Ma Braun week in die dagen niet van haar zijde. Alsof de familie niet genoeg problemen had, verongelukte diezelfde maand ook nog de vader van Ma Braun, de opa van Zus. Ze konden niet eens afscheid van hem nemen, want in die tijd verbleven zij nog gedwongen in de Verenigde Staten.
Tijdens dit langdurige verblijf lanceerden ze via de media de ene samenzweringstheorie na de andere: “Het was geen insectenbeet, maar het was een injectie, of iets wat er op leek.” Het duo Braun was er heilig van overtuigd dat de zwemster het slachtoffer was van een aanslag van Amerikanen die hadden gewed op de zwemfinales, dat er een spuit met gif in het been van de zwemster was gezet. Met het uitschakelen van de Nederlandse kanshebster zouden de winstkansen van de Amerikaanse Eleanor Holm aanzienlijk worden vergroot. Holm won inderdaad de titel won in een finale zonder Braun, maar een bewijs voor deze samenzwering is nooit geleverd.
Weerzin
Het betekende wel het einde van de carrière van Zus, die uiteindelijk geen goede herinneringen aan haar loopbaan heeft overgehouden. Volgens haar dochter mocht er thuis niet eens over worden gesproken: “Ondanks alle successen keek mijn moeder er met weerzin op terug. Liever keek ze er trouwens helemaal niet op terug, want ze praatte er vrijwel nooit over. Alle knipsels heeft ze weggegooid. Van interviews wilde ze niets weten. Ik denk dat het kwam omdat alles zo geforceerd is door haar moeder. Die bepaalde wat ze moest doen en laten. Zwemmen en trainen beheersten bijna twintig jaar lang haar leven. Altijd vroeg naar bed, nooit eens een feestje.”
Hoe dan ook begon bij Zus Braun een periode van olympisch succes voor de Nederlandse zwemsters, met de Olympische Spelen van 1936 als het absolute hoogtepunt. Van de vijf beschikbare gouden medailles wonnen de Nederlandse vrouwen er toen vier! Rie Mastenbroek – net als Braun uit Rotterdam afkomstig – was de ster van Berlijn met drie gouden en één zilveren medaille. Nooit eerder had een vrouw op één editie van de Olympische Spelen zoveel eremetaal gewonnen, een record dat twaalf jaar later werd overgenomen door Fanny Blankers-Koen.

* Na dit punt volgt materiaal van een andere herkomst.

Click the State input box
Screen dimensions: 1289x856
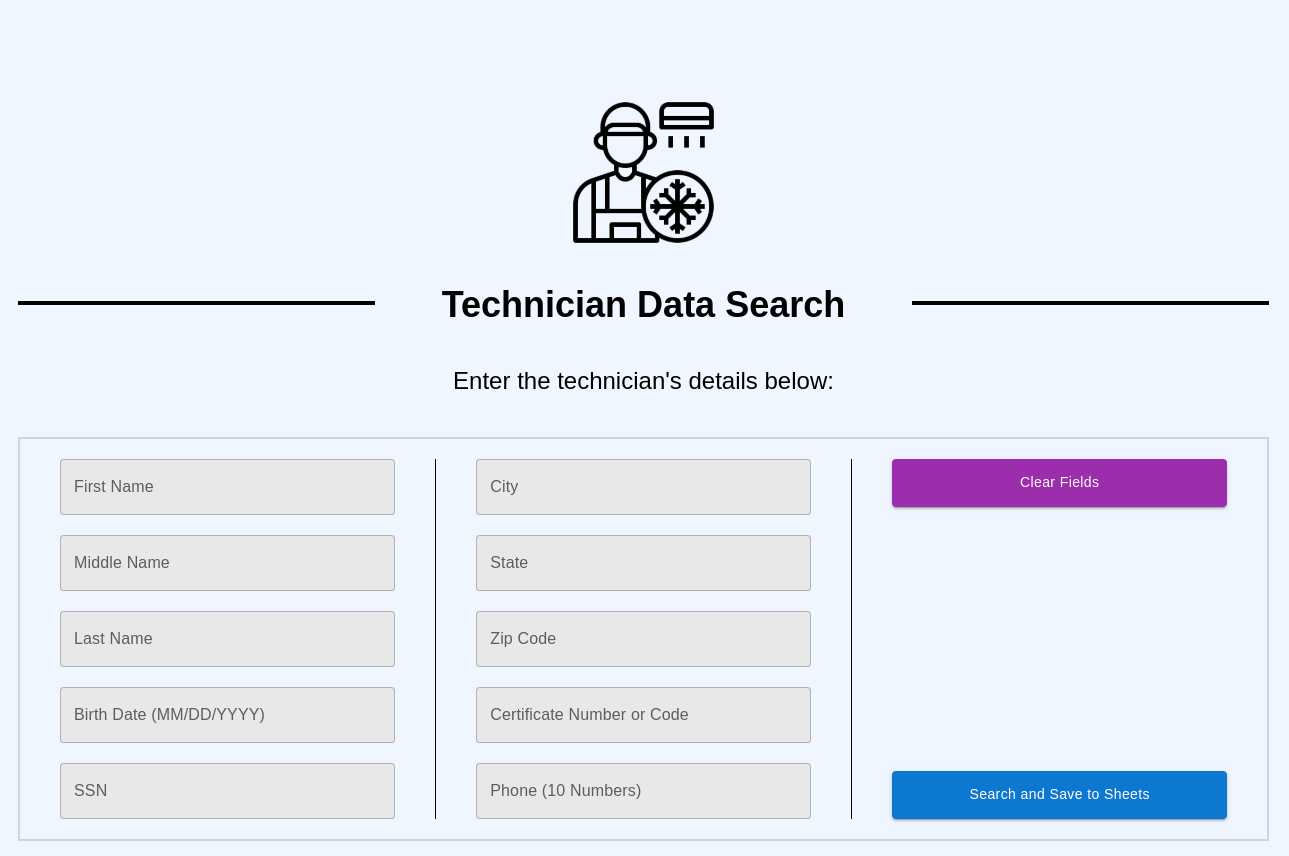643,563
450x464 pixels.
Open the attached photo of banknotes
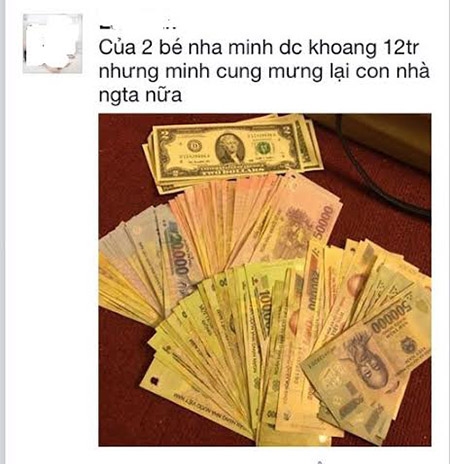[x=265, y=280]
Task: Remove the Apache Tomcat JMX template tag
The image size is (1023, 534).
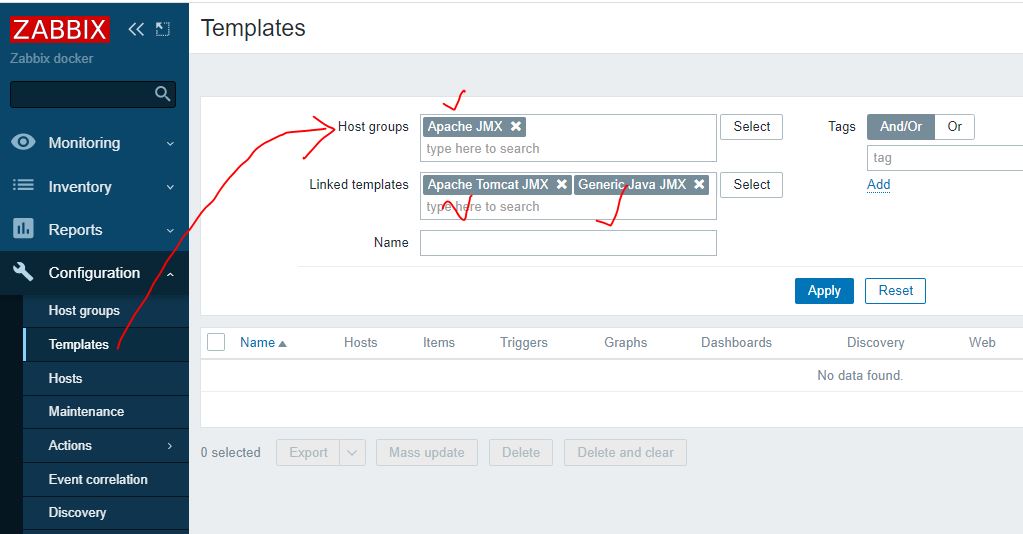Action: click(562, 184)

Vlak voor aanvang van die Spelen van 1936 presteerde Willy den Ouden het zelfs om de 100 meter vrije slag te winnen van mannelijke tegenstanders. Begin 1937 maakte wereldzwembond FINA de namen bekend van de heersende wereldrecordhouders. Bij de mannen stonden de Amerikanen op eenzame hoogte met 22 wereldrecords op de 27 verschillende afstanden. Bij de vrouwen waren van de 26 bestaande wereldrecords er veertien in handen van Nederland!
De belangrijkste coach uit die tijd bleef Ma Braun, met een fanatieke instelling die leidde tot een ongekend succes in de internationale zwemsport. Maar ook tot een enorm aantal ruzies, zelfs ten koste van haar bloedeigen dochter.